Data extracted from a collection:
_ _ _ _ _

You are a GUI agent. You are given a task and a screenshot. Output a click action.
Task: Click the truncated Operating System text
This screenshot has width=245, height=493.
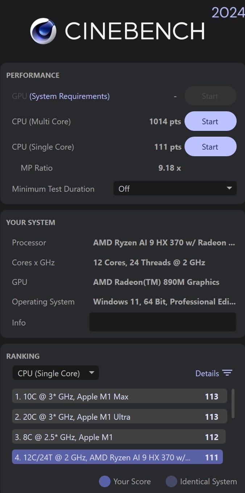[164, 301]
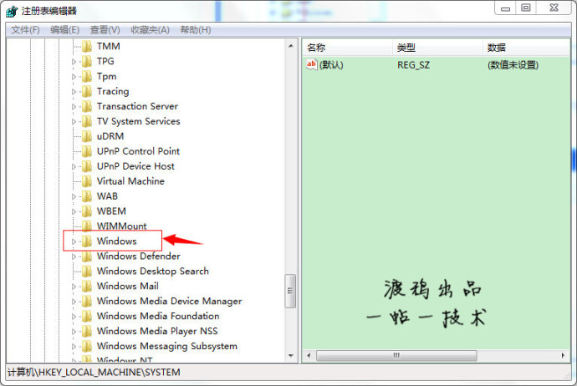Click the Tracing folder icon
The image size is (577, 386).
click(x=86, y=91)
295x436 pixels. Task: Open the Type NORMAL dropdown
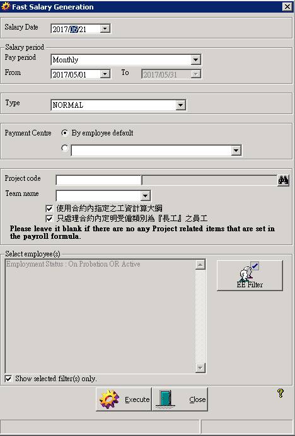pyautogui.click(x=181, y=105)
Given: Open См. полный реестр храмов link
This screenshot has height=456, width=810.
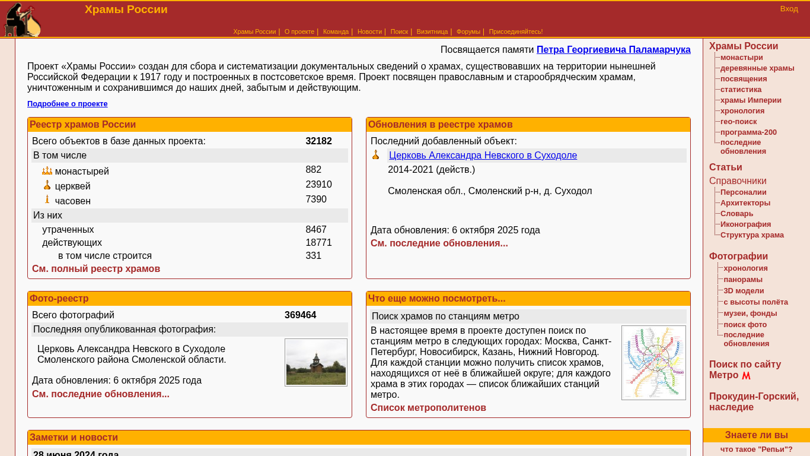Looking at the screenshot, I should coord(96,269).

_ _ _ _ _

> EXERCISE PROMPT
Leaving the pictures aside, transcribe exactly the lines from the one containing "295x436 pixels. Task: Open" to the final line of the entries above, both ends included.

> WORKED SOLUTION
295x436 pixels. Task: Open the Type NORMAL dropdown
pyautogui.click(x=181, y=105)
Given: Open См. полный реестр храмов link
This screenshot has height=456, width=810.
Looking at the screenshot, I should coord(96,269).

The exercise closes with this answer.